Обсуждение: pgsql: Handle lack of DSM slots in parallel btree build.
Handle lack of DSM slots in parallel btree build. If no DSM slots are available, a ParallelContext can still be created, but its seg pointer is NULL. Teach parallel btree build to cope with that by falling back to a regular non-parallel build, to avoid crashing with a segmentation fault. Back-patch to 11, where parallel CREATE INDEX landed. Reported-by: Nicola Contu Reviewed-by: Peter Geoghegan Discussion: https://postgr.es/m/CA%2BhUKGJgJEBnkuODBVomyK3MWFvDBbMVj%3Dgdt6DnRPU-5sQ6UQ%40mail.gmail.com Branch ------ master Details ------- https://git.postgresql.org/pg/commitdiff/74618e77b43cfce670b4725d5b9a300a2afd12d1 Modified Files -------------- src/backend/access/nbtree/nbtsort.c | 9 +++++++++ 1 file changed, 9 insertions(+)

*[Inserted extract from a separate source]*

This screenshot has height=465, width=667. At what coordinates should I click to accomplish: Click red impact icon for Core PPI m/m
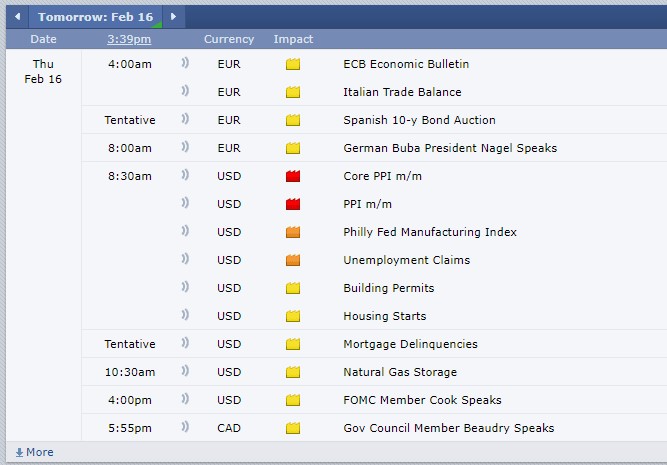pos(293,176)
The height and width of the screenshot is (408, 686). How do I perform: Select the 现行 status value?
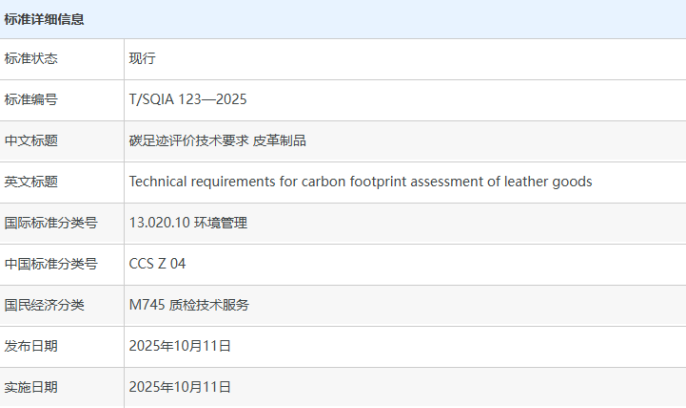click(143, 59)

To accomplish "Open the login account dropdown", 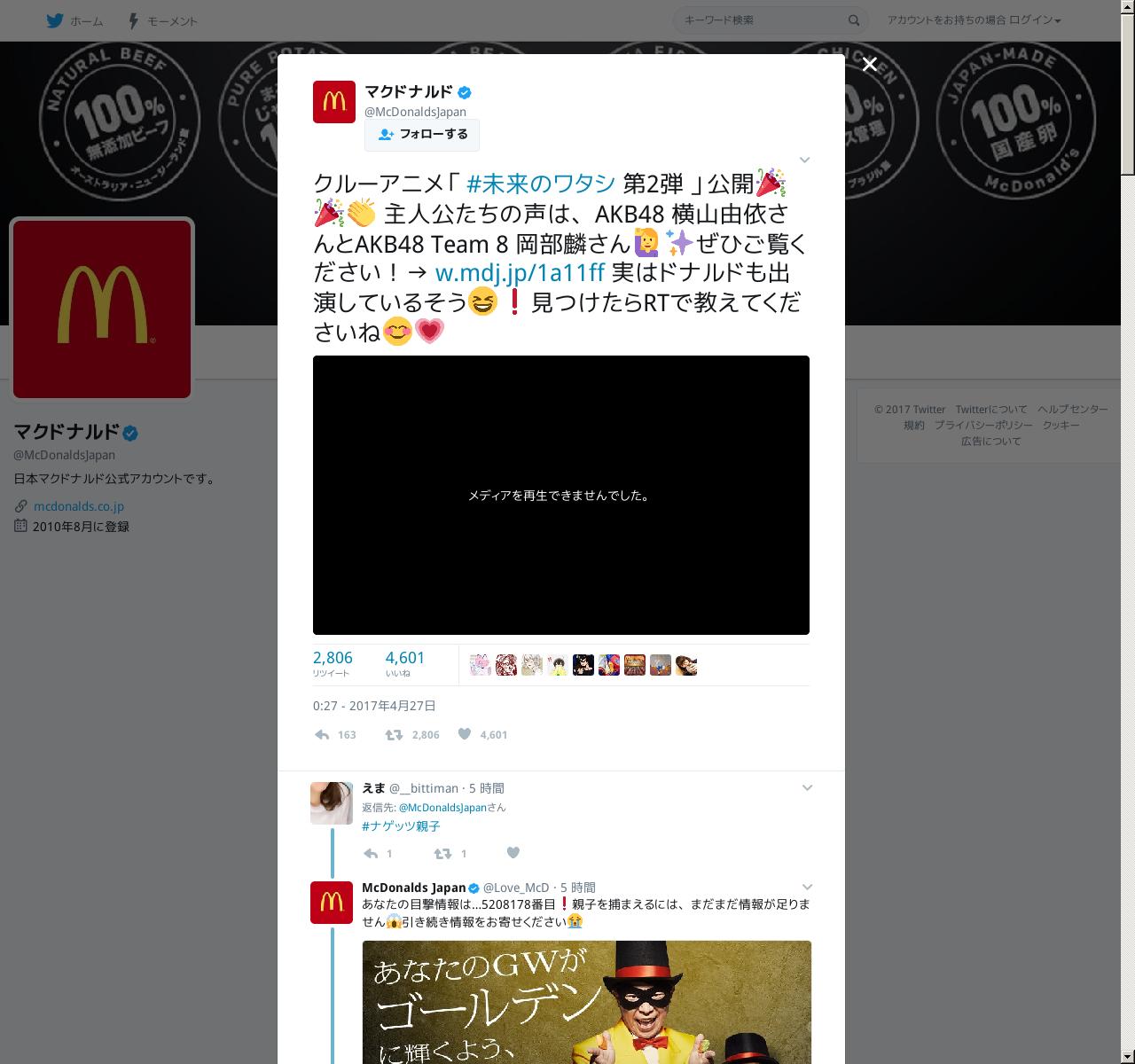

On Thu, Jan 30, 2020 at 2:34 PM Thomas Munro <tmunro@postgresql.org> wrote: > Handle lack of DSM slots in parallel btree build. > > If no DSM slots are available, a ParallelContext can still be > created, but its seg pointer is NULL. Teach parallel btree build > to cope with that by falling back to a regular non-parallel build, > to avoid crashing with a segmentation fault. Uh, this seems to have completely disabled parallel index builds on the master branch. -- Peter Geoghegan
Hi Peter, On Tue, Feb 4, 2020 at 9:13 AM Peter Geoghegan <pg@bowt.ie> wrote: > On Thu, Jan 30, 2020 at 2:34 PM Thomas Munro <tmunro@postgresql.org> wrote: > > Handle lack of DSM slots in parallel btree build. > > > > If no DSM slots are available, a ParallelContext can still be > > created, but its seg pointer is NULL. Teach parallel btree build > > to cope with that by falling back to a regular non-parallel build, > > to avoid crashing with a segmentation fault. > > Uh, this seems to have completely disabled parallel index builds on > the master branch. Oops. The check needs to move down below InitializeParallelDSM(), and release any extra resources that might have been acquired (snapshot?). I will do some testing in a few hours and post a fix.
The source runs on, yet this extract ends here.